» **MATERIAL PROVIDED**:
########
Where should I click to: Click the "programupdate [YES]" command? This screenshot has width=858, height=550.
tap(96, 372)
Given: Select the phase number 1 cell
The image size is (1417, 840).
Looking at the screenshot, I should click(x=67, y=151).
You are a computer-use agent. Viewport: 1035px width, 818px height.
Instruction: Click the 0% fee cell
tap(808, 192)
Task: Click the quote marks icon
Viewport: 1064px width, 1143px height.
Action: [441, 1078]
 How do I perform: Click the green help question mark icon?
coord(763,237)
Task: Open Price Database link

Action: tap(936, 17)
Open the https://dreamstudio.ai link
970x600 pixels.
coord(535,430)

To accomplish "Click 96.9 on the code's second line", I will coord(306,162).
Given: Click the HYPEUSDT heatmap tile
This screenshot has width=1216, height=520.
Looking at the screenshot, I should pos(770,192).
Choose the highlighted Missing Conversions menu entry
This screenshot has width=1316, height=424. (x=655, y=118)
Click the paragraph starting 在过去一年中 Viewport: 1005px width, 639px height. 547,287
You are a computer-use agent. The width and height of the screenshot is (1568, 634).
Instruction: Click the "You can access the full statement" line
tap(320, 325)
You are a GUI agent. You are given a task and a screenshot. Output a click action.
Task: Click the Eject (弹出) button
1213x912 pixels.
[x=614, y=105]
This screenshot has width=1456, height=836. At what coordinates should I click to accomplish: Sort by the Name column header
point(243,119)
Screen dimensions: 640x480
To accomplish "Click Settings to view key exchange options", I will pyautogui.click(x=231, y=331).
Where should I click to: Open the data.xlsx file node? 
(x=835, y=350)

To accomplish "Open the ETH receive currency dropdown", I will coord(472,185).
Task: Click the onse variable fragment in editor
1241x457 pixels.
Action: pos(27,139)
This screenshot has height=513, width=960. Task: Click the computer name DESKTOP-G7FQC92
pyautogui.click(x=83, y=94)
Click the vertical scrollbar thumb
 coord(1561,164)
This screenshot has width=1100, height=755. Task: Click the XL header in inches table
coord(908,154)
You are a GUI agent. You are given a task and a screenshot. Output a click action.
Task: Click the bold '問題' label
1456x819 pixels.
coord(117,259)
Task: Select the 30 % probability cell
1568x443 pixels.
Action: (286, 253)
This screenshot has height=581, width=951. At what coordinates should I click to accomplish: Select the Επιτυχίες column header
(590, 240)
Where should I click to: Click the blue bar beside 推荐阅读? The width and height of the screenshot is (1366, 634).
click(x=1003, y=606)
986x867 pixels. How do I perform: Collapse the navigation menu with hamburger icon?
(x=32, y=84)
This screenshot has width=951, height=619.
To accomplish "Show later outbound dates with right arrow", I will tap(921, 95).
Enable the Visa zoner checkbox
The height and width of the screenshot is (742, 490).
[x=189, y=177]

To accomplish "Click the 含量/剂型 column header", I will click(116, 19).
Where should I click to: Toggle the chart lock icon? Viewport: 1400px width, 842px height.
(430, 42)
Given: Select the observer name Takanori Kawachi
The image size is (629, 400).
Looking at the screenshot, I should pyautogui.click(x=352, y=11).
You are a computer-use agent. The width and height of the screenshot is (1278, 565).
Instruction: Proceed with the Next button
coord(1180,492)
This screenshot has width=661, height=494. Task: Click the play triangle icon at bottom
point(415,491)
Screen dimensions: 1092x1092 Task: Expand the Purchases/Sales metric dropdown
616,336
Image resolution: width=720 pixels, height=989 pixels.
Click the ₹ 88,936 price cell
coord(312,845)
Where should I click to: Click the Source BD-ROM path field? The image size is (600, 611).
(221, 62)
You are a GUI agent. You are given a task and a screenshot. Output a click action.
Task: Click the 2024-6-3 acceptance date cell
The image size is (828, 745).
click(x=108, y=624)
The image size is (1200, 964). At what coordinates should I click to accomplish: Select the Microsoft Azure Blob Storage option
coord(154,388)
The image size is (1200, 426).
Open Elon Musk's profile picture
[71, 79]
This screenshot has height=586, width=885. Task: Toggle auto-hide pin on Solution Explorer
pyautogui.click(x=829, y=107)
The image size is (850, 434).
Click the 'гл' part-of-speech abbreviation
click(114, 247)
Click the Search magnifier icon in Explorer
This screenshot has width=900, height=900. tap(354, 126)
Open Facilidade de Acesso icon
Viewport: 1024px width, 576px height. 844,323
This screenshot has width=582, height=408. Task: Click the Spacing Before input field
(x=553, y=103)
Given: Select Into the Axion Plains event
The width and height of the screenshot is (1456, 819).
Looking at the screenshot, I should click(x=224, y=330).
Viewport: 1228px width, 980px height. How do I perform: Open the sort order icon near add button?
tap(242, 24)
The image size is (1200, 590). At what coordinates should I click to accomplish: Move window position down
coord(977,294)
########
Write out each entry above exactly as it is written.

Where should I click to: Click the "programupdate [YES]" command? This screenshot has width=858, height=550.
tap(96, 372)
Given: Select the phase number 1 cell
The image size is (1417, 840).
Looking at the screenshot, I should click(x=67, y=151).
You are a computer-use agent. Viewport: 1035px width, 818px height.
Instruction: Click the 0% fee cell
tap(808, 192)
Task: Click the quote marks icon
Viewport: 1064px width, 1143px height.
Action: [441, 1078]
 How do I perform: Click the green help question mark icon?
coord(763,237)
Task: Open Price Database link

Action: tap(936, 17)
Open the https://dreamstudio.ai link
970x600 pixels.
coord(535,430)

To accomplish "Click 96.9 on the code's second line", I will coord(306,162).
Given: Click the HYPEUSDT heatmap tile
This screenshot has width=1216, height=520.
Looking at the screenshot, I should pos(770,192).
Choose the highlighted Missing Conversions menu entry
This screenshot has width=1316, height=424. (x=655, y=118)
Click the paragraph starting 在过去一年中 Viewport: 1005px width, 639px height. 547,287
You are a computer-use agent. The width and height of the screenshot is (1568, 634).
Instruction: Click the "You can access the full statement" line
tap(320, 325)
You are a GUI agent. You are given a task and a screenshot. Output a click action.
Task: Click the Eject (弹出) button
1213x912 pixels.
[x=614, y=105]
This screenshot has width=1456, height=836. At what coordinates should I click to accomplish: Sort by the Name column header
point(243,119)
Screen dimensions: 640x480
To accomplish "Click Settings to view key exchange options", I will pyautogui.click(x=231, y=331).
Where should I click to: Open the data.xlsx file node? 
(x=835, y=350)

To accomplish "Open the ETH receive currency dropdown", I will coord(472,185).
Task: Click the onse variable fragment in editor
1241x457 pixels.
Action: pos(27,139)
This screenshot has height=513, width=960. Task: Click the computer name DESKTOP-G7FQC92
pyautogui.click(x=83, y=94)
Click the vertical scrollbar thumb
 coord(1561,164)
This screenshot has width=1100, height=755. Task: Click the XL header in inches table
coord(908,154)
You are a GUI agent. You are given a task and a screenshot. Output a click action.
Task: Click the bold '問題' label
1456x819 pixels.
coord(117,259)
Task: Select the 30 % probability cell
1568x443 pixels.
Action: (286, 253)
This screenshot has height=581, width=951. At what coordinates should I click to accomplish: Select the Επιτυχίες column header
(590, 240)
Where should I click to: Click the blue bar beside 推荐阅读? The width and height of the screenshot is (1366, 634).
click(x=1003, y=606)
986x867 pixels. How do I perform: Collapse the navigation menu with hamburger icon?
(x=32, y=84)
This screenshot has width=951, height=619.
To accomplish "Show later outbound dates with right arrow", I will tap(921, 95).
Enable the Visa zoner checkbox
The height and width of the screenshot is (742, 490).
[x=189, y=177]

To accomplish "Click the 含量/剂型 column header", I will click(116, 19).
Where should I click to: Toggle the chart lock icon? Viewport: 1400px width, 842px height.
(430, 42)
Given: Select the observer name Takanori Kawachi
The image size is (629, 400).
Looking at the screenshot, I should pyautogui.click(x=352, y=11).
You are a computer-use agent. The width and height of the screenshot is (1278, 565).
Instruction: Proceed with the Next button
coord(1180,492)
This screenshot has width=661, height=494. Task: Click the play triangle icon at bottom
point(415,491)
Screen dimensions: 1092x1092 Task: Expand the Purchases/Sales metric dropdown
616,336
Image resolution: width=720 pixels, height=989 pixels.
Click the ₹ 88,936 price cell
coord(312,845)
Where should I click to: Click the Source BD-ROM path field? The image size is (600, 611).
(221, 62)
You are a GUI agent. You are given a task and a screenshot. Output a click action.
Task: Click the 2024-6-3 acceptance date cell
The image size is (828, 745).
click(x=108, y=624)
The image size is (1200, 964). At what coordinates should I click to accomplish: Select the Microsoft Azure Blob Storage option
coord(154,388)
The image size is (1200, 426).
Open Elon Musk's profile picture
[71, 79]
This screenshot has height=586, width=885. Task: Toggle auto-hide pin on Solution Explorer
pyautogui.click(x=829, y=107)
The image size is (850, 434).
Click the 'гл' part-of-speech abbreviation
click(114, 247)
Click the Search magnifier icon in Explorer
This screenshot has width=900, height=900. tap(354, 126)
Open Facilidade de Acesso icon
Viewport: 1024px width, 576px height. 844,323
This screenshot has width=582, height=408. Task: Click the Spacing Before input field
(x=553, y=103)
Given: Select Into the Axion Plains event
The width and height of the screenshot is (1456, 819).
Looking at the screenshot, I should click(x=224, y=330).
Viewport: 1228px width, 980px height. How do I perform: Open the sort order icon near add button?
tap(242, 24)
The image size is (1200, 590). At what coordinates should I click to accomplish: Move window position down
coord(977,294)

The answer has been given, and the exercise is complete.